● **Excerpted passage**

The Sadness of Beautiful Things: Stories (Paperback)
The hallmark of Simon Van Booy's writing is its precision. There is not a superfluous word in his work, yet he is able to convey the deepest emotion; the details of a landscape, the nuanced import of a sideways glance. If you've never read his work, I urge you to read this. And if you like it, please read his novel Everything Beautiful Began After - a brilliant work of literary fiction. P.S. He was one of Nancy Olson's favorite authors.— Samantha
An exquisite new collection of short stories from award-winning author Simon Van Booy.
Over the past decade, Simon Van Booy has been listening to people’s stories. With these personal accounts as a starting point, he has crafted a powerful collection of short fiction that takes readers into the innermost lives of everyday people. From a family saved from ruin by a mysterious benefactor, to a downtrodden boxer who shows unexpected kindness to a mugger, these masterfully written tales reveal not only the precarious balance maintained between grief and happiness in our lives, but also how the echoes of personal tragedy can shape us for the better.
“Van Booy’s stories are somehow like paintings the characters walk out of, and keep walking.” —Los Angeles Times
"Simon Van Booy knows a great deal about the complex longings of the human heart." --Robert Olen Butler, Pulitzer Prize-winning author of A Good Scent from a Strange Mountain
About the Author
Simon Van Booy is the award-winning and best-selling author of seven books of fiction, and three anthologies of philosophy. He has written for the New York Times, the Financial Times, NPR, and the BBC. His books have been translated into many languages. He lives in New York with his wife and daughter. In 2013, he founded Writers for Children, a project which helps young people build confidence in their storytelling abilities through annual awards.
"With a deceitful simplicity and a generously empathetic ear, Simon Van Booy gets to the core of the moment." —Colum McCann, author of Transatlantic and Let The Great World Spin
"Simon Van Booy writes wonderful stories that surprise and uplift, that hold our attention all the way with subtle revelations about life in all its astounding contradictions: its sorrows and joys." —Sheila Kohler, author of Becoming Jane Eyre and Once We Were Sisters
"Each of these eight stories, while burdened by loss, are also limned with a more hopeful light. Van Booy captures the rare flashbulb memories of trauma, heartbreak, and melancholy, in the lives of people he’s met, but his writing basks in the healing afterglow of what follows. In the sparsely furnished prose of Van Booy’s stories it is easy to pour oneself into his characters, who I delight to know are real people, existing somewhere far away." —Madeline Day, The Paris Review
"[Van Booy] does a masterful job of mixing many different emotions into one brief tale” —New York Post
"Most of the tales in this engrossing collection of short stories are based on true stories told to Van Booy over the course of his travels. Some have a hint of science-fiction about them, like one about a husband and wife who’ve become afraid of their daughter after a mysterious accident involving a pair of VR glasses. In contrast, the opening story about a bedraggled family saved from ruin by a mysterious benefactor reads like a fable overheard in an Irish pub on a rainy day, full of loves lost and sideways unraveling. As a whole, the collection is both moody and poignant and calls to be read sitting by a fire with a whiskey close at hand." —Esquire, "Best books of 2018 (so far)"

● **Prompt 1**
Answer these questions using the book listing above:
(a) In what year did Simon Van Booy found Writers for Children?
(b) According to the quote from The Paris Review, how many stories are in the collection?
(c) What object is involved in the accident that makes a husband and wife afraid of their daughter?
● **Prompt 2**
Duplicate the part of the book listing that begins at the words "Over the past" and ends after the words "for the better.".

● **Recorded data**
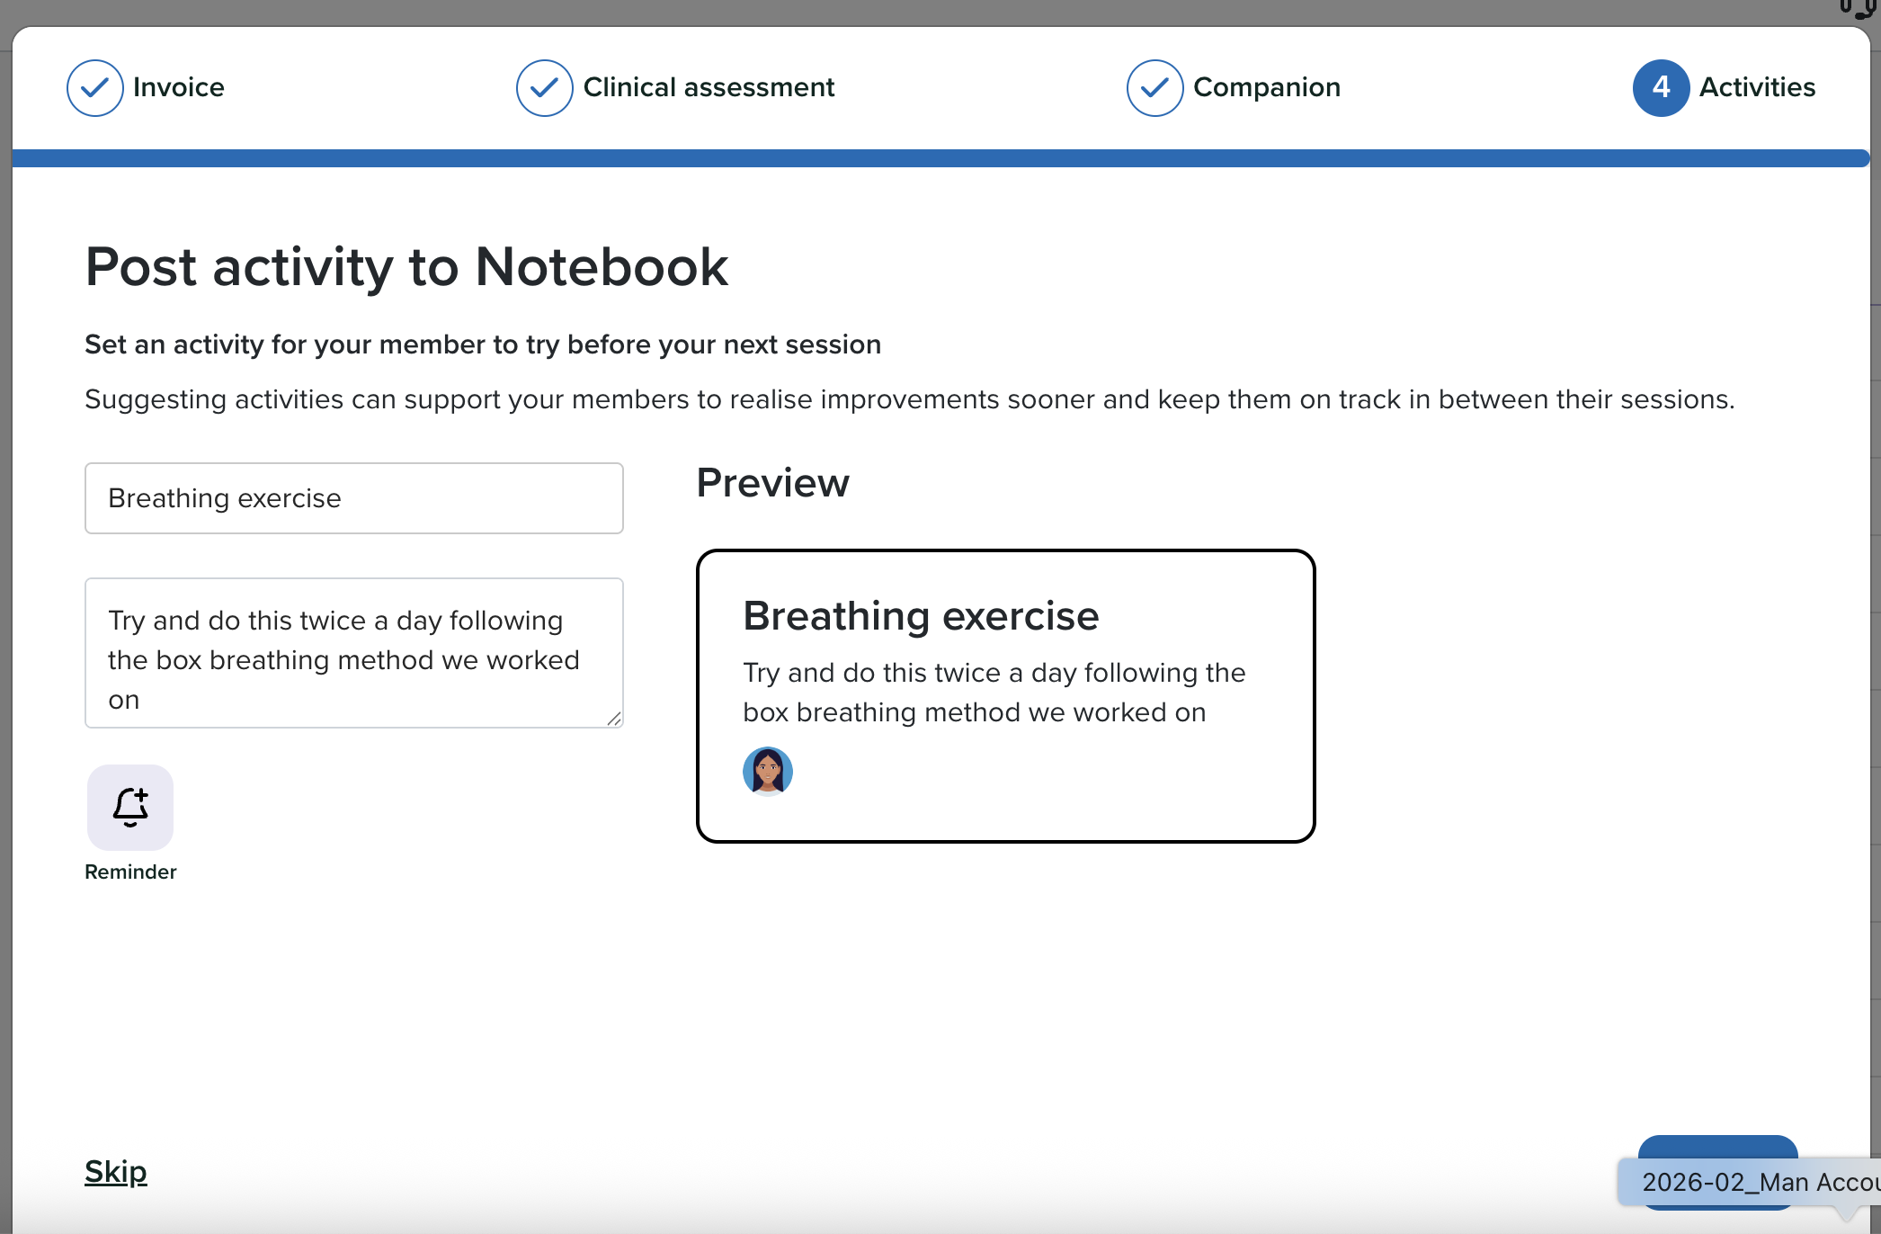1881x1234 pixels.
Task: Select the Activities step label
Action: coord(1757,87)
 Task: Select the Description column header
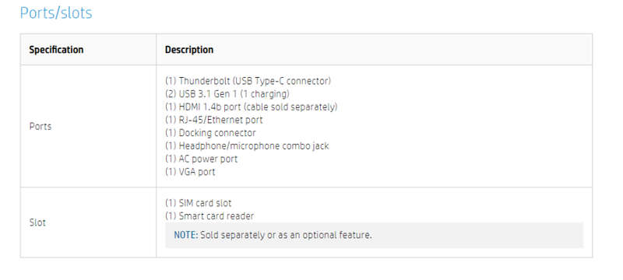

● **Output 1**
(a) 2013
(b) Eight
(c) A pair of VR glasses

● **Output 2**
Over the past decade, Simon Van Booy has been listening to people’s stories. With these personal accounts as a starting point, he has crafted a powerful collection of short fiction that takes readers into the innermost lives of everyday people. From a family saved from ruin by a mysterious benefactor, to a downtrodden boxer who shows unexpected kindness to a mugger, these masterfully written tales reveal not only the precarious balance maintained between grief and happiness in our lives, but also how the echoes of personal tragedy can shape us for the better.